Last Tuesday, rare earth metal stocks jumped, and they jumped fast. They were moving so fast that we kept the plays in the Trading Room on that day. But, in the article on Tuesday night, I said, "[Tuesday's] jump is a breakout from the range-trading in the past 2 months. We could see both of these test their recent highs (REE $18; MCP $60+)."
In last Tuesday's article, I also said, "Both REE and MCP look a little short-term overbought." On Wednesday, these stocks pullback and we jumped in and bought Apr 50 calls on MCP at $4:
- March 23, 2011
- 11:57 | HappyTrading MCP ($50.00) Bought to Open 04C50 Apr 50 calls, at $4.00
The very next day, MCP popped and almost hit $57, from Wednesday's close of $51.62. We locked in our gains as high as +83% and rolled to Apr 55 calls:
- March 24, 2011
- 07:50 | HappyTrading MCP ($56.30) Bought to Open 04C55 Apr 55 calls, at $4.00
- 07:49 | HappyTrading MCP ($56.40) Sold to Close 04C50 Apr 50 calls, at $7.30 +83%
- 07:28 | HappyTrading MCP ($55.20) Sold to Close 04C50 Apr 50 calls, at $6.30 +58%
Well, let's first visit the chart to illustrate what was happening:
When MCP first jumped last Tuesday, it closed above the old trading range on high volume. This gave us good clues that MCP was heading even higher, especially with the news from China that rare earth metals prices have soared. We waited until the quick pullback to take our position. We had almost a double the next day.

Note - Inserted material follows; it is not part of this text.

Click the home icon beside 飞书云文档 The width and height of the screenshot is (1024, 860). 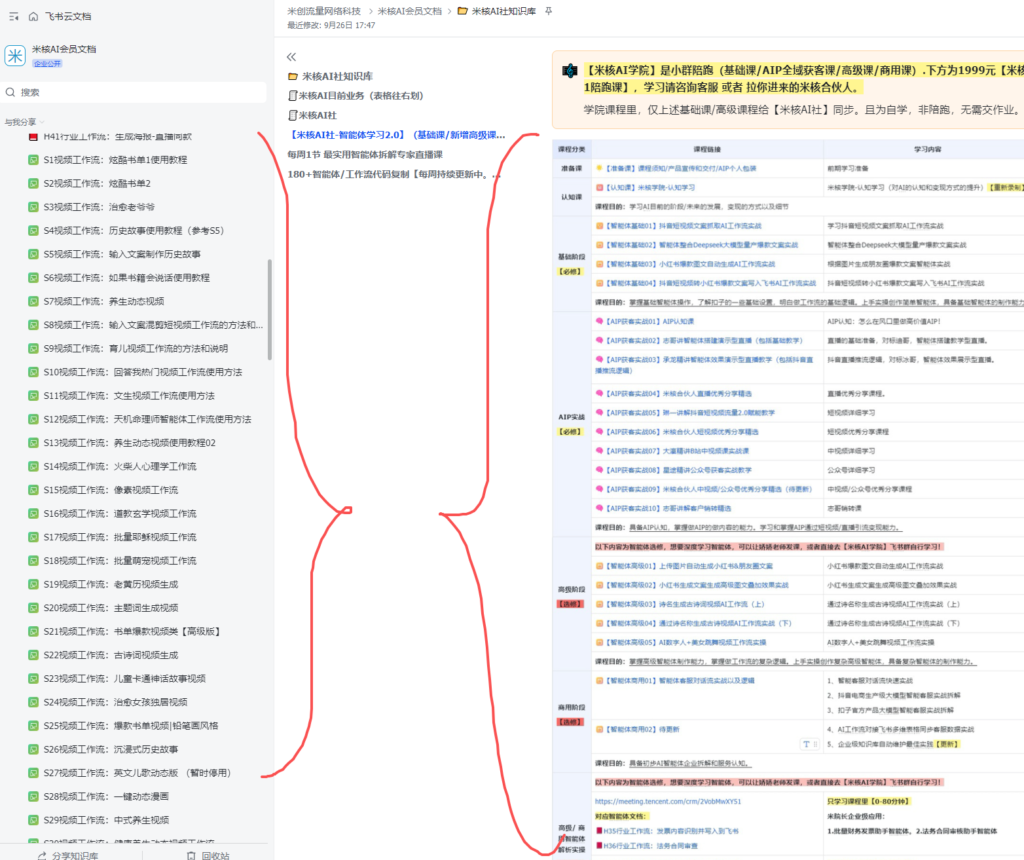click(33, 17)
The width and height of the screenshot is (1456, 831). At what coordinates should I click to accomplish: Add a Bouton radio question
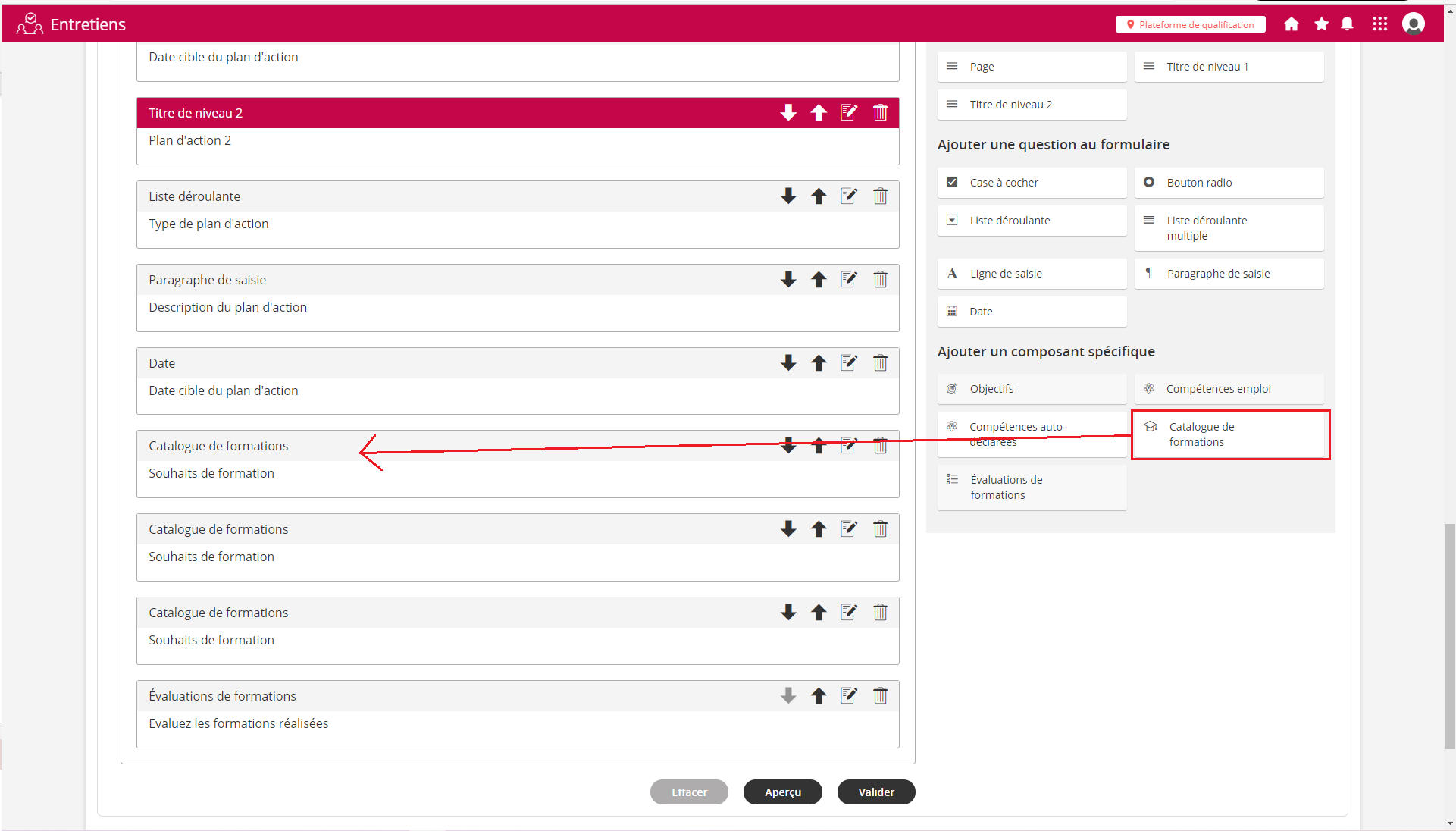point(1229,183)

With that much profit and 2 quick jumps in 3 days, we had to protect that profit. By rolling up to higher strikes, we greatly reduced our risk, basically playing on the house money.
We exited the 50 calls at $7.3 and got into the 55 calls at $4. In effect, we pocketed $3.3, and, instead of risking $7.3, we were only risking $4. Since the range was broken and MCP went above the next resistance at $55, we were pretty convinced that MCP was heading into the $60.
Today, as MCP received a price target boost from $66 to $74 by JP Morgan, these stocks jumped again. We took in more profits again on the rolled up Apr 55 calls:
- March 29, 2011
- 07:12 | HappyTrading MCP ($59.20) Sold to Close 04C55 Apr 55 calls, at $6.00 +50%
- 06:56 | HappyTrading MCP ($58.50) Sold to Close 04C55 Apr 55 calls, at $5.60 +40%
While we sold the Apr 50 calls at $7.3, we gain another $2 from the 55 calls. So, why do we roll up to higher strikes? Why not just stay with the original 50 calls and cash in today?
Because these stocks are volatile, the option prices can move very fast. Yesterday, the Apr 50 calls traded down near $5, almost $2 lower than our exit. If we had hung on to the 50 calls when MCP came down yesterday, we might have been shaken out of the trade and missed today's new jump. But, since we already pocketed profits and our risk was low with the 55 calls, we felt more comfortable to stay with the trade. Further, on a precentage basis, we win with rolling to higher strikes, as the 55 calls were up +88% today, as opposed to the 50 calls with only a +61% gain.
So, to summarize, in a fast moving stock, the advantages of rolling up to a higher strike are:
1) pocket some gains and risk less
2) less likely to get shaken out before the final target is reached
3) bigger % gain with higher strikes
One last advantage is that as the price of the stock keep getting higher, the deeper, within-the-money strikes will become less liquid as they loose the premiums. For example, the 50 calls only traded 600 contracts today, while the 55 calls traded 2,622 contracts. Further, when the options move beyond $10, you'll likely see the spread widen as well, which contributes to the lack of liquidity and makes them harder to trade.
So, if you're sitting on lots of profits on an options trade, and you're confident that the stock is moving higher, consider taking some profits and roll up to the next strike, and/or next month!
Disclosure: I have no positions in any stocks mentioned, and no plans to initiate any positions within the next 72 hours.